▼▼▼
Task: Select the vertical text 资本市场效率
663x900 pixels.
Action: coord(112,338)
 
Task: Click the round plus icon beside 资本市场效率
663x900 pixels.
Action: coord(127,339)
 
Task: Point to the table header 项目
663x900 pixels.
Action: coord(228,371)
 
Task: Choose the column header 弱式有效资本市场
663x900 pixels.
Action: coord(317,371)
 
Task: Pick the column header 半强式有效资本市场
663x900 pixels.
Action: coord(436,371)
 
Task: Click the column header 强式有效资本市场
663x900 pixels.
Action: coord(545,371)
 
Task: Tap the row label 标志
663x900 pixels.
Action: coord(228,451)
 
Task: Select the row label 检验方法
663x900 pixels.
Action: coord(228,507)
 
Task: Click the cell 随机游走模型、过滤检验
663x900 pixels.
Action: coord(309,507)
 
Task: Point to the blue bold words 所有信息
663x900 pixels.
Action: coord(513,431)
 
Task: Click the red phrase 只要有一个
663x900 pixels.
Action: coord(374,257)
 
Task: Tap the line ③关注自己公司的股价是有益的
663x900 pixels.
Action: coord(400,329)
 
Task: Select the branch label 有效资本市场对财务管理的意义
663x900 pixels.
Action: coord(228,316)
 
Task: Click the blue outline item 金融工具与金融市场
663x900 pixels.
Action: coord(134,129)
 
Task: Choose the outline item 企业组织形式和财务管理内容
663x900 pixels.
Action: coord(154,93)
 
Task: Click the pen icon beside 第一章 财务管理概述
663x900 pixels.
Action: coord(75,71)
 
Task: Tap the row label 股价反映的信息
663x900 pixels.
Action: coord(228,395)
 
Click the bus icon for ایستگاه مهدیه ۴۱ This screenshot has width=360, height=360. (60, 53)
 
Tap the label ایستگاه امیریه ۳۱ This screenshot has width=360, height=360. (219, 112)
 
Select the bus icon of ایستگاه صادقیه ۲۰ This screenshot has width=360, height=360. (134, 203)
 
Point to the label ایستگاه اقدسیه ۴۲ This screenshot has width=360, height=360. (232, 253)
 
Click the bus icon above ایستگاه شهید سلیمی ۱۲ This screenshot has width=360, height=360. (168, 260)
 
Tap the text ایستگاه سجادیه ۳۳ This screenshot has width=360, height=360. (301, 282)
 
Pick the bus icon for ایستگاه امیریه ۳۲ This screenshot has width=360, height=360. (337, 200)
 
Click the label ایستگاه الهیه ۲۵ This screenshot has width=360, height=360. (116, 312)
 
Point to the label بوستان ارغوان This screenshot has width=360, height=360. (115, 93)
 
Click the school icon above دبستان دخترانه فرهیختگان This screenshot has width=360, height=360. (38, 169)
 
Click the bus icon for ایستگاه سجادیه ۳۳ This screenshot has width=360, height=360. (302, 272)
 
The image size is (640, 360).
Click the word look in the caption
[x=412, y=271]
▲▲▲
WHAT IS REQUIRED -
Put every line of the items above into a Markdown table with one row per line and blank lines omitted. Use the columns No. for the row number and Line for the text.

SOLUTION FOR THIS TASK -
| No. | Line |
|---|---|
| 1 | Task: Select the vertical text 资本市场效率 |
| 2 | 663x900 pixels. |
| 3 | Action: coord(112,338) |
| 4 | Task: Click the round plus icon beside 资本市场效率 |
| 5 | 663x900 pixels. |
| 6 | Action: coord(127,339) |
| 7 | Task: Point to the table header 项目 |
| 8 | 663x900 pixels. |
| 9 | Action: coord(228,371) |
| 10 | Task: Choose the column header 弱式有效资本市场 |
| 11 | 663x900 pixels. |
| 12 | Action: coord(317,371) |
| 13 | Task: Pick the column header 半强式有效资本市场 |
| 14 | 663x900 pixels. |
| 15 | Action: coord(436,371) |
| 16 | Task: Click the column header 强式有效资本市场 |
| 17 | 663x900 pixels. |
| 18 | Action: coord(545,371) |
| 19 | Task: Tap the row label 标志 |
| 20 | 663x900 pixels. |
| 21 | Action: coord(228,451) |
| 22 | Task: Select the row label 检验方法 |
| 23 | 663x900 pixels. |
| 24 | Action: coord(228,507) |
| 25 | Task: Click the cell 随机游走模型、过滤检验 |
| 26 | 663x900 pixels. |
| 27 | Action: coord(309,507) |
| 28 | Task: Point to the blue bold words 所有信息 |
| 29 | 663x900 pixels. |
| 30 | Action: coord(513,431) |
| 31 | Task: Click the red phrase 只要有一个 |
| 32 | 663x900 pixels. |
| 33 | Action: coord(374,257) |
| 34 | Task: Tap the line ③关注自己公司的股价是有益的 |
| 35 | 663x900 pixels. |
| 36 | Action: coord(400,329) |
| 37 | Task: Select the branch label 有效资本市场对财务管理的意义 |
| 38 | 663x900 pixels. |
| 39 | Action: coord(228,316) |
| 40 | Task: Click the blue outline item 金融工具与金融市场 |
| 41 | 663x900 pixels. |
| 42 | Action: coord(134,129) |
| 43 | Task: Choose the outline item 企业组织形式和财务管理内容 |
| 44 | 663x900 pixels. |
| 45 | Action: coord(154,93) |
| 46 | Task: Click the pen icon beside 第一章 财务管理概述 |
| 47 | 663x900 pixels. |
| 48 | Action: coord(75,71) |
| 49 | Task: Tap the row label 股价反映的信息 |
| 50 | 663x900 pixels. |
| 51 | Action: coord(228,395) |
| 52 | Click the bus icon for ایستگاه مهدیه ۴۱ This screenshot has width=360, height=360. (60, 53) |
| 53 | Tap the label ایستگاه امیریه ۳۱ This screenshot has width=360, height=360. (219, 112) |
| 54 | Select the bus icon of ایستگاه صادقیه ۲۰ This screenshot has width=360, height=360. (134, 203) |
| 55 | Point to the label ایستگاه اقدسیه ۴۲ This screenshot has width=360, height=360. (232, 253) |
| 56 | Click the bus icon above ایستگاه شهید سلیمی ۱۲ This screenshot has width=360, height=360. (168, 260) |
| 57 | Tap the text ایستگاه سجادیه ۳۳ This screenshot has width=360, height=360. (301, 282) |
| 58 | Pick the bus icon for ایستگاه امیریه ۳۲ This screenshot has width=360, height=360. (337, 200) |
| 59 | Click the label ایستگاه الهیه ۲۵ This screenshot has width=360, height=360. (116, 312) |
| 60 | Point to the label بوستان ارغوان This screenshot has width=360, height=360. (115, 93) |
| 61 | Click the school icon above دبستان دخترانه فرهیختگان This screenshot has width=360, height=360. (38, 169) |
| 62 | Click the bus icon for ایستگاه سجادیه ۳۳ This screenshot has width=360, height=360. (302, 272) |
| 63 | The image size is (640, 360). |
| 64 | Click the word look in the caption |
| 65 | [x=412, y=271] |